### [Written request 1]
List every line in the records below that contains the word "magnifier", copying each line in full.

A/B Testing for Machine Learning

A/B testing is an optimisation technique often used to understand how an altered variable affects audience or user engagement. It’s a common method used in marketing, web design, product development, and user experience design to improve campaigns and goal conversion rates. Machine learning is the training of models which learn the relationship between input and output data. Machine learning models can then be used to complete complex tasks such as classifying or identifying data or predicting trends.  

Although the use case for A/B testing and machine learning is different, they can be used to complement and enhance one another. A/B testing can be a useful technique when optimising machine learning algorithms, whether testing new models or gaining insight into training data. In addition, machine learning algorithms can be used to automate the A/B testing process, making experimentation more efficient over manual processes.  

This guide explores A/B testing for machine learning, the differences between the two, and how A/B testing can enhance the machine learning process. 

What is A/B testing?

A/B testing is a type of split testing and is commonly used to drive improvements to specific variables or elements by measuring user or audience engagement. The approach is commonly used to optimise marketing campaigns or digital assets like websites. In A/B testing a specific variable is altered such as a title, image, or element layout. A sample of the audience is shown the control version and the altered version in a 50/50 split. Half traffic will interact with the original version, the other half will interact with the newer version. Engagement or the completion of a defined goal is the metric that is compared between the versions after a set period of time.  

A/B testing is performed in tandem for a specific period of time, and the audience sample for both variations is randomised. An example would be an A/V test for a marketing campaign. An element such as banner size, button colour, header image or title text is altered. A control or original version and the newly altered version are then deployed in tandem to an audience sample over a set period of time.  

The resulting engagement metrics identify which version the user prefers, so the campaign can be refined and improved for best effect. The preferred version is then implemented, with the aim of improving engagement with future users. The metric is usually the conversion rate of a defined business goal, such as the portion of users that click on a button or make a purchase.   

A/B testing is an important method of optimisation of products or digital assets like websites. Web designers may use A/B testing to refine web page layouts, as two versions of a webpage can be tested against user engagement. Experiments are regularly performed so that improvements can be continuously implemented. Because the users are randomised, A/B testing can be used to evaluate decisions to avoid bias or assumptions. The deciding factor is user preference in a dynamic environment. A/B testing works best with audience segmentation, so that user insights can be refined even more.

### [Input for this task]

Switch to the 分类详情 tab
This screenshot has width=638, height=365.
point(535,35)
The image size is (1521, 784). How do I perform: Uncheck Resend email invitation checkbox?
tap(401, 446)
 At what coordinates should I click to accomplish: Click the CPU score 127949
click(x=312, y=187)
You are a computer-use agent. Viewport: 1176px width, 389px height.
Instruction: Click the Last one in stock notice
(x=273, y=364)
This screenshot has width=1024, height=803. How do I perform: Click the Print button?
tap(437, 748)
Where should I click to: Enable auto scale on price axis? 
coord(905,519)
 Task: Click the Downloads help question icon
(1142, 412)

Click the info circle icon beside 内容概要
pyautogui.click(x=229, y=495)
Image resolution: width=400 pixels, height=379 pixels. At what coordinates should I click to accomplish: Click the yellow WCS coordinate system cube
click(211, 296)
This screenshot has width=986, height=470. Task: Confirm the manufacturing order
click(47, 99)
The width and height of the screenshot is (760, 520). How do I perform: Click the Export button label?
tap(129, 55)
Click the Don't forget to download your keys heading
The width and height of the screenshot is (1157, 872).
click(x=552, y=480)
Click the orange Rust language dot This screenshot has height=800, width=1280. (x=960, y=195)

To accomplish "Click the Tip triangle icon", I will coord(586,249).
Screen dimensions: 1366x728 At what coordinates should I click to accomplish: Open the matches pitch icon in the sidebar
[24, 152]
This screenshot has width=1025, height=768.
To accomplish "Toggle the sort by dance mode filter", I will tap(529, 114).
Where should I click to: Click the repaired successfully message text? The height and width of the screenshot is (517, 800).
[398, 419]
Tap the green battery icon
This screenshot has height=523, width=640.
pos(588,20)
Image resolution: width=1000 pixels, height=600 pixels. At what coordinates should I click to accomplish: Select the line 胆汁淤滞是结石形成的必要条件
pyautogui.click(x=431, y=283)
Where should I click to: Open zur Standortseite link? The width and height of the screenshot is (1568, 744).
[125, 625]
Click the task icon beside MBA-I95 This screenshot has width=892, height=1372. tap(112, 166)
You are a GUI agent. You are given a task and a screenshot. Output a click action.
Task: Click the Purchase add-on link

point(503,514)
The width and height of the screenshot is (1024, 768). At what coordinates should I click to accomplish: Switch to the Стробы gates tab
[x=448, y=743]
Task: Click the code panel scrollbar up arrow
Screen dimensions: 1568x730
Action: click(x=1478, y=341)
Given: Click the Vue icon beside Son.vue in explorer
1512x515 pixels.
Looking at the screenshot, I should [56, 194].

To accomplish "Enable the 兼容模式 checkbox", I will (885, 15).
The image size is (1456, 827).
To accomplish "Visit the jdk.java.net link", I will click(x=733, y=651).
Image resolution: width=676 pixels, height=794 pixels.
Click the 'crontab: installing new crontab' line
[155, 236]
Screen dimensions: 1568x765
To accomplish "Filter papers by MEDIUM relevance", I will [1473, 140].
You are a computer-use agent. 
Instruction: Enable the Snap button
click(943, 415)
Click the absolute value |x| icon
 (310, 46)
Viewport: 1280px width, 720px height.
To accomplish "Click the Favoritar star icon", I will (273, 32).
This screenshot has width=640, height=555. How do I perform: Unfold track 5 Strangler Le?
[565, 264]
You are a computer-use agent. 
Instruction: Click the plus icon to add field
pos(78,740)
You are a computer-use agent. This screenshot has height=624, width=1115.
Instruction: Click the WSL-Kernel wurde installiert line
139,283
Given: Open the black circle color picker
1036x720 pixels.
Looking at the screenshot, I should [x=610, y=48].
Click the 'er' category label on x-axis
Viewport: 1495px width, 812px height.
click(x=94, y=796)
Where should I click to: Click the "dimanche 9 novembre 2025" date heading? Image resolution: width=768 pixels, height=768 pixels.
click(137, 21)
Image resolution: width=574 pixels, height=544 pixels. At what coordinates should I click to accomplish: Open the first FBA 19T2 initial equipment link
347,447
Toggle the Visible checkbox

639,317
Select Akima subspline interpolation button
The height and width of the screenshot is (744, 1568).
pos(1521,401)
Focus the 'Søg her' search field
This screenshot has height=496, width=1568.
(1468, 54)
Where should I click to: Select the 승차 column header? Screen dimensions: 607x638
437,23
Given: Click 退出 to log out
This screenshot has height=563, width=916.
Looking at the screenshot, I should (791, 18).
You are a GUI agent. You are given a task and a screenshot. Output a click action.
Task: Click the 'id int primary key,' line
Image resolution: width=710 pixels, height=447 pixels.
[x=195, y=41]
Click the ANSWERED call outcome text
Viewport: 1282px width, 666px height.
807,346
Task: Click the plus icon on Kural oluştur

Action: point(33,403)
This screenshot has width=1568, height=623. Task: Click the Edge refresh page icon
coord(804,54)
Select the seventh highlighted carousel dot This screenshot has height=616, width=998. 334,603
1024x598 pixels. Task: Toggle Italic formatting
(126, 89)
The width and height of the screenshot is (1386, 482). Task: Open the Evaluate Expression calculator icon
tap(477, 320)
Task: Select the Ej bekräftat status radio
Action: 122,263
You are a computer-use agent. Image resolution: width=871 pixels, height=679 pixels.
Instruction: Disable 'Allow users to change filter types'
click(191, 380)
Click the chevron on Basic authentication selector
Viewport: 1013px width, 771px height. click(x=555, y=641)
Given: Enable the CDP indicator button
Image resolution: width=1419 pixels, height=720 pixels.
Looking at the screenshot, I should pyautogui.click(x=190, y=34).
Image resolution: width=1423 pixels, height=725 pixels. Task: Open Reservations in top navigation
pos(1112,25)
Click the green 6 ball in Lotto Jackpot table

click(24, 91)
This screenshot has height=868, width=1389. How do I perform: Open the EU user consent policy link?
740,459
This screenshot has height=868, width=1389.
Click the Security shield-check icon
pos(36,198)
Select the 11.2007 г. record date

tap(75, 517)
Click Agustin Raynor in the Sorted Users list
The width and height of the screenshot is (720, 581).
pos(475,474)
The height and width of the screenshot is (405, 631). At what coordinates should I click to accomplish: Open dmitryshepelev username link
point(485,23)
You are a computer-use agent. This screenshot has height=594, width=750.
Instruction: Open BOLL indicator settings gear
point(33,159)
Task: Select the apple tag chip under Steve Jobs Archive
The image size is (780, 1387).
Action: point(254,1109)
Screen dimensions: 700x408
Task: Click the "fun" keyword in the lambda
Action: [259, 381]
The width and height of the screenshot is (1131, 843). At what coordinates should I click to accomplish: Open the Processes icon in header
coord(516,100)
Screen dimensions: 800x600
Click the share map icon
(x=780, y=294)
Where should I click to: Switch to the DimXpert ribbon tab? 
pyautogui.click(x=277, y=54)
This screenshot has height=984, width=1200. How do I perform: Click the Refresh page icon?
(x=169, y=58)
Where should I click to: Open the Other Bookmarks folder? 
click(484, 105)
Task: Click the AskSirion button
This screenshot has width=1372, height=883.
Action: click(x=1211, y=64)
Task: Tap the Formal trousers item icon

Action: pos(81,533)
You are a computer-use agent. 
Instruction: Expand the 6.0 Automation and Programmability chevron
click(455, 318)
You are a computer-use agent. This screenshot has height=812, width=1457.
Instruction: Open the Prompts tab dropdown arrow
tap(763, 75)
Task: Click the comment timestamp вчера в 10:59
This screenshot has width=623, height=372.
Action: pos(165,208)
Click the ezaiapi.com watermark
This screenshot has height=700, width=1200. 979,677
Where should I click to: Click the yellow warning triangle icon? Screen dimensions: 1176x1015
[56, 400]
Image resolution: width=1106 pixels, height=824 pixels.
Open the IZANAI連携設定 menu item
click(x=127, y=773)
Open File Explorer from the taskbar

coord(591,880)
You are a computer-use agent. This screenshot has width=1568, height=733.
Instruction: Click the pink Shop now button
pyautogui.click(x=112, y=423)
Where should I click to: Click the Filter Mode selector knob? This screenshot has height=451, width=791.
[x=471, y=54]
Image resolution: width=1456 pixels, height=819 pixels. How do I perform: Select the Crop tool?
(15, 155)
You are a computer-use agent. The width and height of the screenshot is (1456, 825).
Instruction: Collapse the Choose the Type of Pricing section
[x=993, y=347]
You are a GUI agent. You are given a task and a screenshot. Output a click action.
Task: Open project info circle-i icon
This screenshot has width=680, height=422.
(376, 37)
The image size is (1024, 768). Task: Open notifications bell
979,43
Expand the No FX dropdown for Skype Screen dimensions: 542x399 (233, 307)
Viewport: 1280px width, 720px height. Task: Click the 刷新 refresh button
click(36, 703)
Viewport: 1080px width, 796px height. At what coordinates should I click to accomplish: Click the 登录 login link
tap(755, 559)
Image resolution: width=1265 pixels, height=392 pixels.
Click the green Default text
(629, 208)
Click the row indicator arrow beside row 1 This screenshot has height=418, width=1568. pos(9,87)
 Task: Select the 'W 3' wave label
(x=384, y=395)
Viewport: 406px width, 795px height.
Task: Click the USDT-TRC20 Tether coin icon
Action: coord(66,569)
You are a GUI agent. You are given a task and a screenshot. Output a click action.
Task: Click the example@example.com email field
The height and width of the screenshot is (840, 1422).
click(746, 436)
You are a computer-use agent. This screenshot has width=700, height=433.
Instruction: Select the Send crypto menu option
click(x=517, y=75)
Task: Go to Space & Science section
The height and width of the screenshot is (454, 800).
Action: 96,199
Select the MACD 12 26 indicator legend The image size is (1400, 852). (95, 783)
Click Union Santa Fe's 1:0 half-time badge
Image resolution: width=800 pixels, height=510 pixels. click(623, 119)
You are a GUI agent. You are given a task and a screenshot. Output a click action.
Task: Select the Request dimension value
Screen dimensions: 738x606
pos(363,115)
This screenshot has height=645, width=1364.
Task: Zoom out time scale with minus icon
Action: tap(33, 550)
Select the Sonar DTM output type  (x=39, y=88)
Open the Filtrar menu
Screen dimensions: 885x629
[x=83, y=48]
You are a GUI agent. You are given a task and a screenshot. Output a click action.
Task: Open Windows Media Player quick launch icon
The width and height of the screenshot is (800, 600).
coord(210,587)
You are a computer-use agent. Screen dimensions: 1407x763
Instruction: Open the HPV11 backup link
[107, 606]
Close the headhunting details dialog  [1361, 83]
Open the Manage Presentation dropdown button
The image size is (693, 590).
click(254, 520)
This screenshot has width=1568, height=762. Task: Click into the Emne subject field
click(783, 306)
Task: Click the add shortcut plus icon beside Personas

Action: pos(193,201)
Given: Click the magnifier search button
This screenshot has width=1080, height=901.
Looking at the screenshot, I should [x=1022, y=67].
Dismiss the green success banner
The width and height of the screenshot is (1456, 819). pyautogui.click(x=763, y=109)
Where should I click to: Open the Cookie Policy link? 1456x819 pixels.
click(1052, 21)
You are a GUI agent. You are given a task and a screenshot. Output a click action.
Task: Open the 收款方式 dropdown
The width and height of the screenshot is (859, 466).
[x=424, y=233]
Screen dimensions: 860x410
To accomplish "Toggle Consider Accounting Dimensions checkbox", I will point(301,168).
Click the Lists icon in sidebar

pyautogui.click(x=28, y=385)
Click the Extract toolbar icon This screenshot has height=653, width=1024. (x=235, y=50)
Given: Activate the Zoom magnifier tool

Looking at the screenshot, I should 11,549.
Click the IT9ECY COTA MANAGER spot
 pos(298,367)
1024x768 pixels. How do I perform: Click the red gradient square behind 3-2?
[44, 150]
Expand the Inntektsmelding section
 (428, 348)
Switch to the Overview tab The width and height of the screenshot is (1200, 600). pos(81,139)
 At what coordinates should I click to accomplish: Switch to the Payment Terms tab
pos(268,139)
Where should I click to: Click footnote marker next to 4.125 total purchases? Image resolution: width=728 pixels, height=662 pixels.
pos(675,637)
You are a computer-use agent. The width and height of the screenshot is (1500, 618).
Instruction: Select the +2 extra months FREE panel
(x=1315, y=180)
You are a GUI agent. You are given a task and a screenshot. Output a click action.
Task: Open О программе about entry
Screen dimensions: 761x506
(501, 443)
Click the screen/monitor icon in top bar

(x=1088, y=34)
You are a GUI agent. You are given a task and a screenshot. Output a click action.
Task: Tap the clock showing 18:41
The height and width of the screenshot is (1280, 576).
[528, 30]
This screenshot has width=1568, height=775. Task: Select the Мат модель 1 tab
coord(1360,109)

### [Written request 2]
Continue the article on A/B testing for machine learning, starting after its last sentence.

### [Output 1]
Given: Click the magnifier search button
Given: Activate the Zoom magnifier tool

### [Output 2]
A/B testing can be used to: 

  • Refine marketing campaign messaging and design. 
  • Improve conversion rates through enhancements to user experience. 
  • Continuously optimise assets like web pages by considering user engagement. 

A/B testing vs machine learning

Machine learning is when a system learns the relationship between input and output data without direct human control. The process is used to create algorithms and models that make sense of data without the model being directly written by a human programmer. These algorithms can be used to make decisions, classify data, or perform complex tasks. 

A/B testing is the split testing of an altered variable, with success usually measured by user engagement or conversions. The overall aim of A/B testing and machine learning is therefore very different. A major difference in approach is that machine learning models are usually developed in an offline environment before being deployed to live, dynamic data. In comparison, A/B testing is performed on live or online data.  

The majority of machine learning models are usually trained in an offline or local environment on training data. This means models will often experience a form of machine learning drift such as concept drift or covariate drift. The model may become less accurate or efficient over time because the data in the dynamic, live environment has shifted or evolved away from the original training data. A way around this is the regular retraining or refitting of models when machine learning drift is detected, keeping models accurate to emerging data. 

A/B testing is used to gain insight into live or online data. For example an A/B test might be used to refine an email campaign using a sample of the audience data before the main campaign is sent. A/B testing is used to measure effectiveness of a change or alteration using audience feedback and engagement.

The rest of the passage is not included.